• Brief:
Only one stretch of the listing below is wanted. Give it again exactly, from the line with "Add Meta Quest 3S 128GB to cart" through the line with "Screen dimensions: 277x415".

• Stored data:
Segment Open
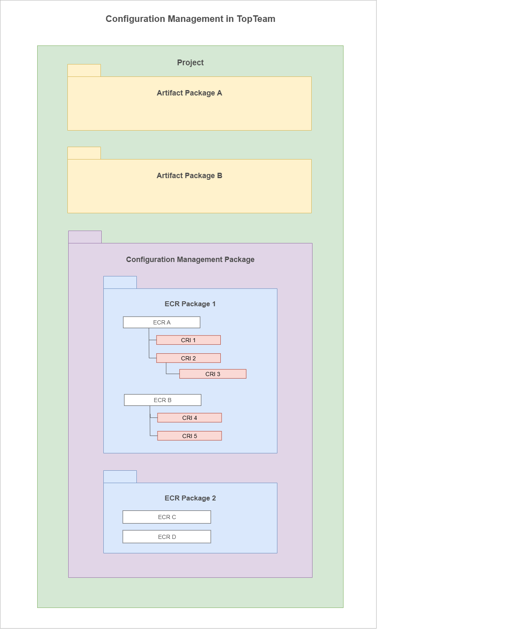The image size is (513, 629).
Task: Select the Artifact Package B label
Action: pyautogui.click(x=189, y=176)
Segment Closed
Segment Open
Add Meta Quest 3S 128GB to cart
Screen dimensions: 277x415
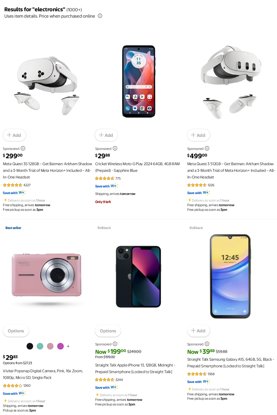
Segment Closed
Segment Open
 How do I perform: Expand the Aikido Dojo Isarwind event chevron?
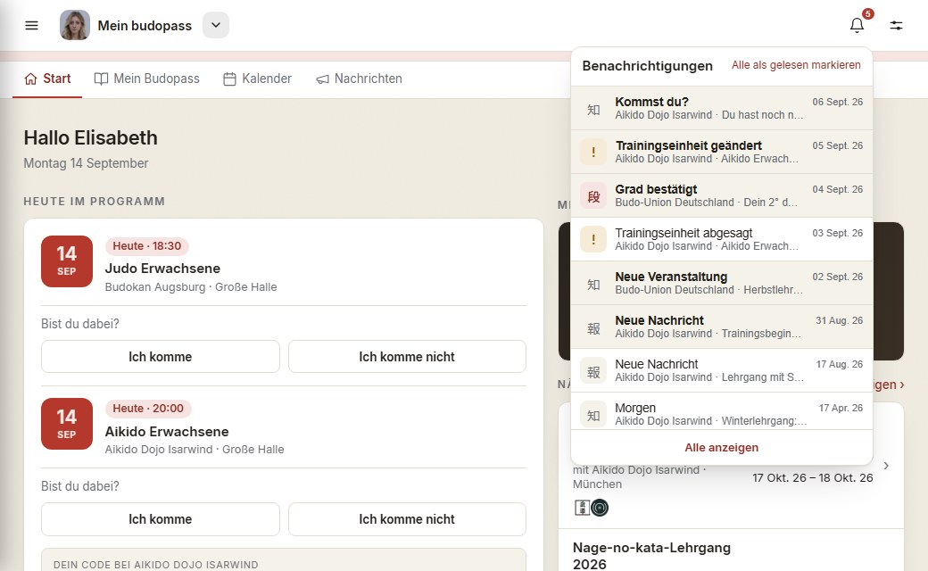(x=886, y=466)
Segment Closed
• Expected output:
Add Meta Quest 3S 128GB to cart
Screen dimensions: 277x415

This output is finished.